Construction is robust, too, because of both traditional and newer lines of business. For instance, MBW is working on a $120 million poultry plant in Georgia scheduled to open next year that includes a rendering facility.
“We identified rendering in the protein space as an opportunity for construction and design,” Brown said. “There’s high demand for animal fat from the biodiesel industry in particular, and food companies that are investing in their rendering capabilities are seeing a strong return.”
MBW also is working on rendering projects in other states.
“These are large projects, and while we didn’t anticipate getting into this space originally, the opportunities continue to look promising,” Knecht said.
MBW also sees opportunities in building cold storage to support the food processing industry and is working on design for one in the state of Washington.
“We see that as a fit not only in the meat industry but produce, so continuing to diversify market segments is exciting for MBW,” Knecht said. “We’re building on our legacy relationships with players like Tyson and JBS while also growing into new markets.”
MBW is working on expanding a beef plant for Tyson in Texas that’s scheduled to be done next year. Closer to home, the company also is planning an expansion and renovation for Performance Pet Products in Mitchell.
“Because of our deep relationships, we’ve been able to operate in different verticals within the food market, add tools to our bag and sharpen them to go solve issues,” Manker said.
Additionally, there have been cyclical struggles in beef and pork production, leading to some plants downsizing, which has created opportunity for acquiring talent.
“We have been able to hire experienced process engineers who are now working inside our company, which allows us to present a different approach to customers,” Brown said. “They can speak the language of the company and understand what it takes to operate a facility, so it creates opportunities to help clients see how to approach projects differently.”
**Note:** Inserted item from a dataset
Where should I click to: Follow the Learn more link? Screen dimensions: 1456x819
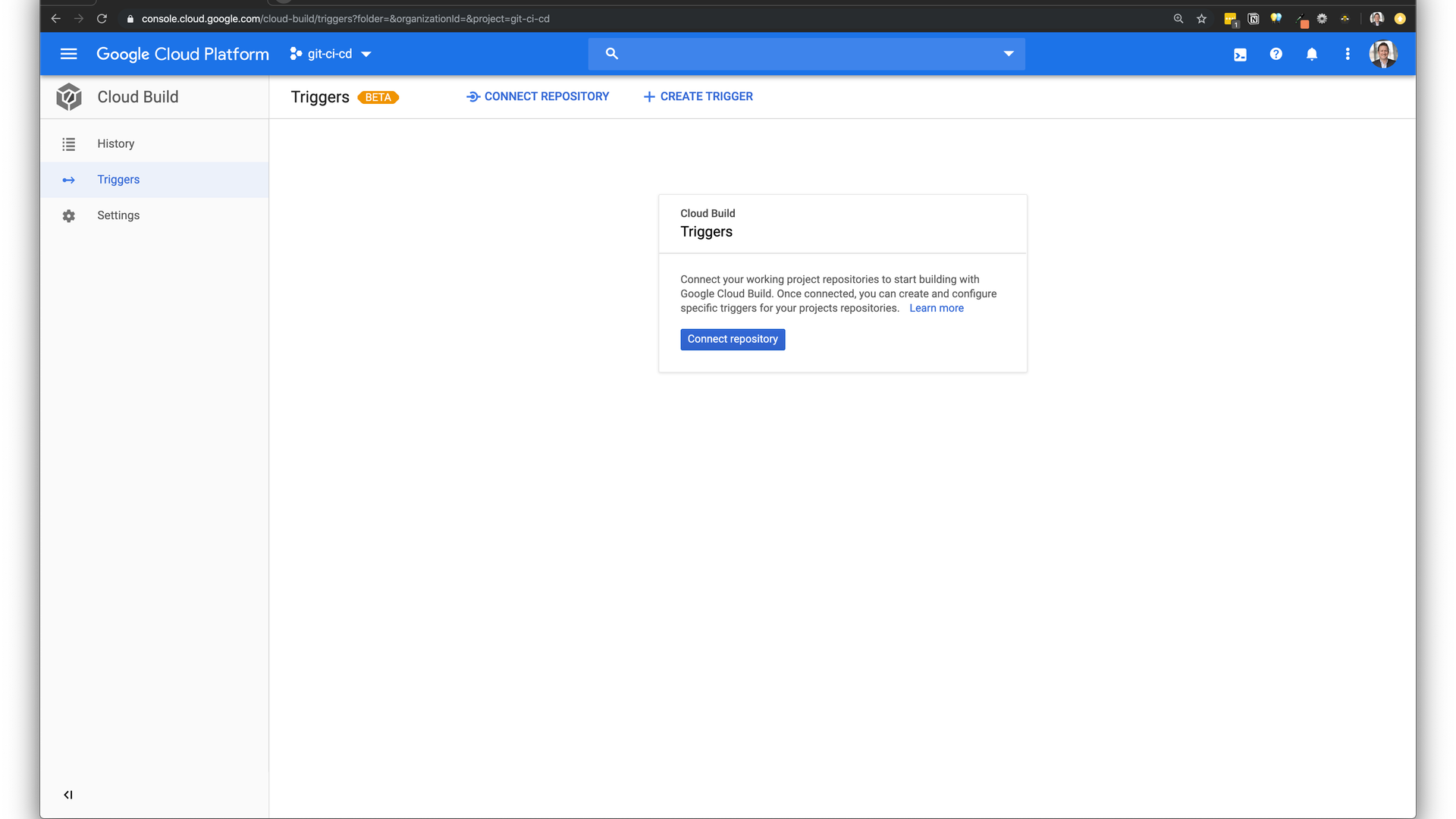click(x=936, y=308)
The talent combined with the company’s culture and approach has only added to the value it offers clients, Manker said.
“We’re a very action-oriented entity, but we move with a purpose,” he said. “We move in a way that’s refreshing to the industry, and we’re offering something new based on the feedback we’re receiving.”
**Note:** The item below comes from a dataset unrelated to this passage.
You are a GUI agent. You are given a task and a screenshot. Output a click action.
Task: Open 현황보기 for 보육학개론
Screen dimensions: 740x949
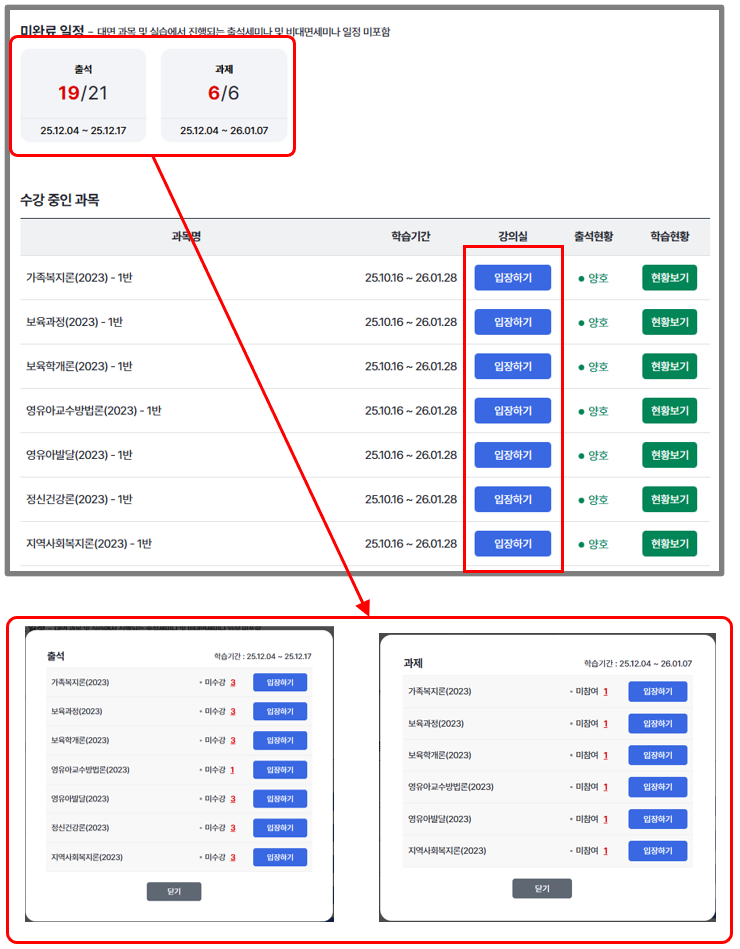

MBW manages the projects and typically hires most labor locally. Seasoned superintendents travel to projects and work on-site.
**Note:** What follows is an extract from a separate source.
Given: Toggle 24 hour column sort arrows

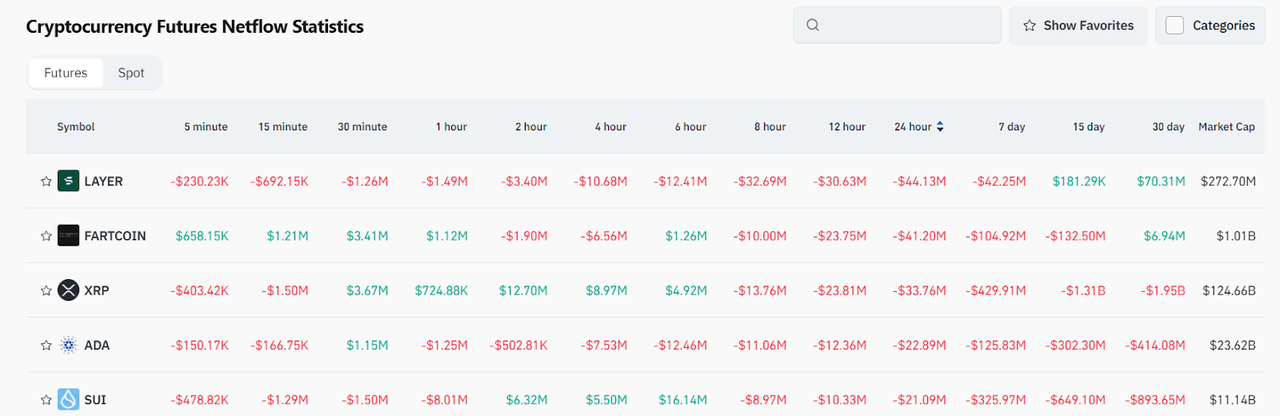Looking at the screenshot, I should click(940, 127).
Still, the 30-person team is “actively hiring,” Brown said. “We’re seeking engineers experienced in processing, project managers, estimators, superintendents — it’s across the board.”
For Journey, the acquisition is proving a wise investment.
“We’re on track now and growing faster than originally anticipated,” Knecht said. “We’re probably a year or two ahead of where we thought we would be, and we’re realizing the secret sauce is in our size and ability to respond to needs, capture opportunities and solve for clients’ issues. It’s both our people and our process that are making the difference.”